Friday, April 27, 2012

Blueberry and Basil go hand in hand
in 'delicious and refreshing' margaritas

Although it’s raining and miserable outside as I write this, the kind of day where soup is a welcome guest at the table, I’m still in the mood to tell you about a cocktail for a warm spring or summer day – it’s that fantastic.
   Blueberry and Basil Margaritas (click for the recipe) from Saveur magazine are amazing. Delicious and refreshing, those two cliché words often used to describe a good drink, are definitely applicable here.
   It would be a lovely opening cocktail for a backyard shindig.
   It’s the first time I’ve come across such a prominent combination of blueberries and basil in a recipe. Actually, reviewing quickly in my head, I actually can’t recall a time I’ve had the two together in any manner for a dish or drink.
   But they go hand in beautiful hand, believe me.
   The recipe says it makes one cocktail (one generously large cocktail).

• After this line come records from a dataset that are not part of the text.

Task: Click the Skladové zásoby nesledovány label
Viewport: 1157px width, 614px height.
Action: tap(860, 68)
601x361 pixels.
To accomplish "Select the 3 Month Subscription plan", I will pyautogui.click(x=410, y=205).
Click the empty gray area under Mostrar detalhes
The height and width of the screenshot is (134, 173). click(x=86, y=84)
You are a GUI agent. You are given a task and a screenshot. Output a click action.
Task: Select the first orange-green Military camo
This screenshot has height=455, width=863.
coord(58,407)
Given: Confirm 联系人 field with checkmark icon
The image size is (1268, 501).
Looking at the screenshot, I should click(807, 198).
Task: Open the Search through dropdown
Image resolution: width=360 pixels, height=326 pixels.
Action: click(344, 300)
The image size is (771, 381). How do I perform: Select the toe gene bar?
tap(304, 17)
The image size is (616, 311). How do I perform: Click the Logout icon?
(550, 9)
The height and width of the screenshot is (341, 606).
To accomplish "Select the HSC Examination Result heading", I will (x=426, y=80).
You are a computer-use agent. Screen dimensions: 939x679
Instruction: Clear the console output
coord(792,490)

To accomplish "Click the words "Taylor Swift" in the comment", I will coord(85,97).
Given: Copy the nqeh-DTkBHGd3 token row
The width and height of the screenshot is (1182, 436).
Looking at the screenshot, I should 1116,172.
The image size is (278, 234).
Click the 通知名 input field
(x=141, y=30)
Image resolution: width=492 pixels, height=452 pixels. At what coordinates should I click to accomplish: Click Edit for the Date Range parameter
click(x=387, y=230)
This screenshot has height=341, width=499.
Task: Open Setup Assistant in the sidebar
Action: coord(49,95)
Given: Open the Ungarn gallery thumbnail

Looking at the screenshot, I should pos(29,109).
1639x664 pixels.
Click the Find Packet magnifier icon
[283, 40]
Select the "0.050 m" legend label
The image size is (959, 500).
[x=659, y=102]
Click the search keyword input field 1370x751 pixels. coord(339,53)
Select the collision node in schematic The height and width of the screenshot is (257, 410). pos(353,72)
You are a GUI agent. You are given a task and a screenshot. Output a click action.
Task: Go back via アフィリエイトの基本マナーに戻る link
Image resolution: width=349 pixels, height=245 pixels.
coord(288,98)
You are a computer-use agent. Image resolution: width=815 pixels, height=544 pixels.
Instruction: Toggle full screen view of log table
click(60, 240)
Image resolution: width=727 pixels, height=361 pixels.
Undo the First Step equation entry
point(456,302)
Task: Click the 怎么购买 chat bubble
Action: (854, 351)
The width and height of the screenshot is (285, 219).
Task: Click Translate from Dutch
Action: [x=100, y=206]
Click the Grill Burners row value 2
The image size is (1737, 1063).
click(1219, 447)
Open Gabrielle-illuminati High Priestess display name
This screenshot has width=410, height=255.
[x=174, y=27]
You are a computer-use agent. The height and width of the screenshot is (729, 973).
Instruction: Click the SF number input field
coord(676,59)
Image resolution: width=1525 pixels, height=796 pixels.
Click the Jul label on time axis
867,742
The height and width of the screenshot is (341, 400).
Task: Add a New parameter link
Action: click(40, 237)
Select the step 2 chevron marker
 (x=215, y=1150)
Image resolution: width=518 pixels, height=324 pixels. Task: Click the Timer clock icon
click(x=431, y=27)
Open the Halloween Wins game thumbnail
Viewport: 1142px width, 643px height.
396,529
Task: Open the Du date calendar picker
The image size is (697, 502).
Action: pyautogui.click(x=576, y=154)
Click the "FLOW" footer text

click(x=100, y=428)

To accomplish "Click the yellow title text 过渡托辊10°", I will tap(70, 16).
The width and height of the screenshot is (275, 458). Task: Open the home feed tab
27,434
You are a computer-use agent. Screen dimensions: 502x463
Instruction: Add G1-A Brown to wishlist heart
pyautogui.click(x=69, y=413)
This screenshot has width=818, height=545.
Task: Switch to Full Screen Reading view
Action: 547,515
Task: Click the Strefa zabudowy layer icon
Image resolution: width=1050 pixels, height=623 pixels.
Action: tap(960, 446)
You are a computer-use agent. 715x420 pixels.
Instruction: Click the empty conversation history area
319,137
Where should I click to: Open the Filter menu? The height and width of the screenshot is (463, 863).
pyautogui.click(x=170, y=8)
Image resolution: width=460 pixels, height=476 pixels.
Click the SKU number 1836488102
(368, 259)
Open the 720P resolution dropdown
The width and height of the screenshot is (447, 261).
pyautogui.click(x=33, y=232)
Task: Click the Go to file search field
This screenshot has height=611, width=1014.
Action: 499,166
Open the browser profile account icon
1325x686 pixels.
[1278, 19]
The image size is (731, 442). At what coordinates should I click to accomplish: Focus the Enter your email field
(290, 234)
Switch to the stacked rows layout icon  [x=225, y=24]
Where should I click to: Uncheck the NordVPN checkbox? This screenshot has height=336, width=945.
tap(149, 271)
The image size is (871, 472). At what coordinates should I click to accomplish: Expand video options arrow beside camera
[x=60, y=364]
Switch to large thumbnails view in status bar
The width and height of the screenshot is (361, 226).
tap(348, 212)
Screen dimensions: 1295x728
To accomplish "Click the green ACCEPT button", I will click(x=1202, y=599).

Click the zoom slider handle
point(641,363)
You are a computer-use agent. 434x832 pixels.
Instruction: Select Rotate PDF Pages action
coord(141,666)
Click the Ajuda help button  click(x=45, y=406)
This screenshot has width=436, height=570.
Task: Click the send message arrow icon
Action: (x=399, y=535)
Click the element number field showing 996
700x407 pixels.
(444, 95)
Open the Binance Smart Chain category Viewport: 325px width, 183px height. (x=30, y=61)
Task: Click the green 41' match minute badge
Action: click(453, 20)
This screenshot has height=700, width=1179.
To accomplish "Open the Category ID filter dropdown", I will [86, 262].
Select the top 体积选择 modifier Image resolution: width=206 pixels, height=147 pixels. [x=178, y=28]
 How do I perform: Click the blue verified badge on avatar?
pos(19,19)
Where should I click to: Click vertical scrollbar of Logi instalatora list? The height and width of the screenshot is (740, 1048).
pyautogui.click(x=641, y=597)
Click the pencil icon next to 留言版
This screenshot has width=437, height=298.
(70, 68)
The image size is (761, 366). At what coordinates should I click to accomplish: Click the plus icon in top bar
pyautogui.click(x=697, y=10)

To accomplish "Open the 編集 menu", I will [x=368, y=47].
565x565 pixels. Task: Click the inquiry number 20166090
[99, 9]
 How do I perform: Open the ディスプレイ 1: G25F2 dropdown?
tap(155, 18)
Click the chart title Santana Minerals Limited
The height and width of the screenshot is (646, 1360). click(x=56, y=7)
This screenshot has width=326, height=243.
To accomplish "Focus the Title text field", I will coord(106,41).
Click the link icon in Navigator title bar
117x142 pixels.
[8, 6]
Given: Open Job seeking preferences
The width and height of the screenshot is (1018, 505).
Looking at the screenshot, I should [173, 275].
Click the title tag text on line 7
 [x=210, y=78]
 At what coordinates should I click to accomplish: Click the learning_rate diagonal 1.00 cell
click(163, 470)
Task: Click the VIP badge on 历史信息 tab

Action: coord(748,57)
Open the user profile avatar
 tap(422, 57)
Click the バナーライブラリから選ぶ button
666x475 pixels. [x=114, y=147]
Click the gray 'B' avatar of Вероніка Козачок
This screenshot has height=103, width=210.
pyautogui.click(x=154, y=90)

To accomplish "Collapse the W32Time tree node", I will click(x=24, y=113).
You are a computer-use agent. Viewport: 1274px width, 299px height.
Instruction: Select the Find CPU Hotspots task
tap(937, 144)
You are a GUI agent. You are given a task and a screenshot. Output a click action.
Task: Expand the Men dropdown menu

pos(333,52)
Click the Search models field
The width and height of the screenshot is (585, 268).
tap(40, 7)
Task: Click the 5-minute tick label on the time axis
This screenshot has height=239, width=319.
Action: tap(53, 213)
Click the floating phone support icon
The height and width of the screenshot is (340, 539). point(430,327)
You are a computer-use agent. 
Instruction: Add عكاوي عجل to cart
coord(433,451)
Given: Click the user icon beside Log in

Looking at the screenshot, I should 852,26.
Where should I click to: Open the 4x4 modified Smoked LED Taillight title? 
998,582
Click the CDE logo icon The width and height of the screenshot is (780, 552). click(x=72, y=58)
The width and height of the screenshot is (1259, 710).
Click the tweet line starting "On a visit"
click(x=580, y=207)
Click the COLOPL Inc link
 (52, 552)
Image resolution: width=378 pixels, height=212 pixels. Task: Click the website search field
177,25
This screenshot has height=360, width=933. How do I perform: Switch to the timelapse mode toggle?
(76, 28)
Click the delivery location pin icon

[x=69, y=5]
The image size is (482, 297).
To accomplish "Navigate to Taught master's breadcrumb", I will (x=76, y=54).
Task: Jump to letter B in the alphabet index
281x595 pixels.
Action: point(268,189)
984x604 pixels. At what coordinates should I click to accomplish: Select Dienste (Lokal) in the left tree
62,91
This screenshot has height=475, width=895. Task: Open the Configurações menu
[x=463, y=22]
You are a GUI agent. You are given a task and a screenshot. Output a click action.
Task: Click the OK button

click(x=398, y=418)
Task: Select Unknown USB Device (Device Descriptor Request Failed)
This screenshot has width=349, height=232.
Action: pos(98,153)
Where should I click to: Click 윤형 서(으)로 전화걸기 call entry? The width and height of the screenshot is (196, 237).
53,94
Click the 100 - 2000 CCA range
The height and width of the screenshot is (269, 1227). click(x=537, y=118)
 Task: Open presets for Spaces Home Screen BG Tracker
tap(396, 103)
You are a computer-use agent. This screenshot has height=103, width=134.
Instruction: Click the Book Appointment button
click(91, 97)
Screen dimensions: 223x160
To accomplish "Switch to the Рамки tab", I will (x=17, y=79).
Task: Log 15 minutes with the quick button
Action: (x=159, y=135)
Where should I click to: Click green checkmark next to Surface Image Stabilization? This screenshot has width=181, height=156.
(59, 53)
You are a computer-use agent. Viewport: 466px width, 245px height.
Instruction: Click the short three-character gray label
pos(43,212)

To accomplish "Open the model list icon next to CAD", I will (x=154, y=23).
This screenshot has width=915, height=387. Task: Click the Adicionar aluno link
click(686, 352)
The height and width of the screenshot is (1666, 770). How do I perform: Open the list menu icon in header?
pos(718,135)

   If you want to make more than one, you’re certainly going to want to do part of the recipe in advance, even though that’s not obviously indicated in the recipe.
   The first sentence of the directions says to boil fresh lime and lemon juices and sugar in a small saucepan until the sugar dissolves (I used Splenda instead), then leave it to cool.
   If you’re going to make more than one cocktail, that step is going to become very laborious very quickly.
   I tripled the amount of juices and sugar in this initial preparation, but it seems to me it could be easily quadrupled and beyond.
   I refrigerated this simple syrup for several hours so it got nice and cold, then brought it out when I was ready to make the margaritas. I measured the syrup to see how much I had, then divided it by three. Each cocktail I made received a third of the syrup.
   For one cocktail, the syrup is poured into a cocktail shaker, along with blueberries and basil leaves. The blueberries and basil are crushed with a spoon; I made sure all the berries had burst before I moved on to the next step.
   The recipe then calls for adding reposado tequila, but I used the tequila we had in stock, the most common kind sold at the liquor store.
   Tequila, Grand Marnier, agave syrup and ice are added to the shaker, and the mixture is shaken. It’s then strained into a highball glass filled with ice. Make sure to shake the shaker to get out all the amazing cocktail mixture.
   I didn’t bother with the blueberry and basil garnish – I served these suckers as is and we enjoyed them immensely.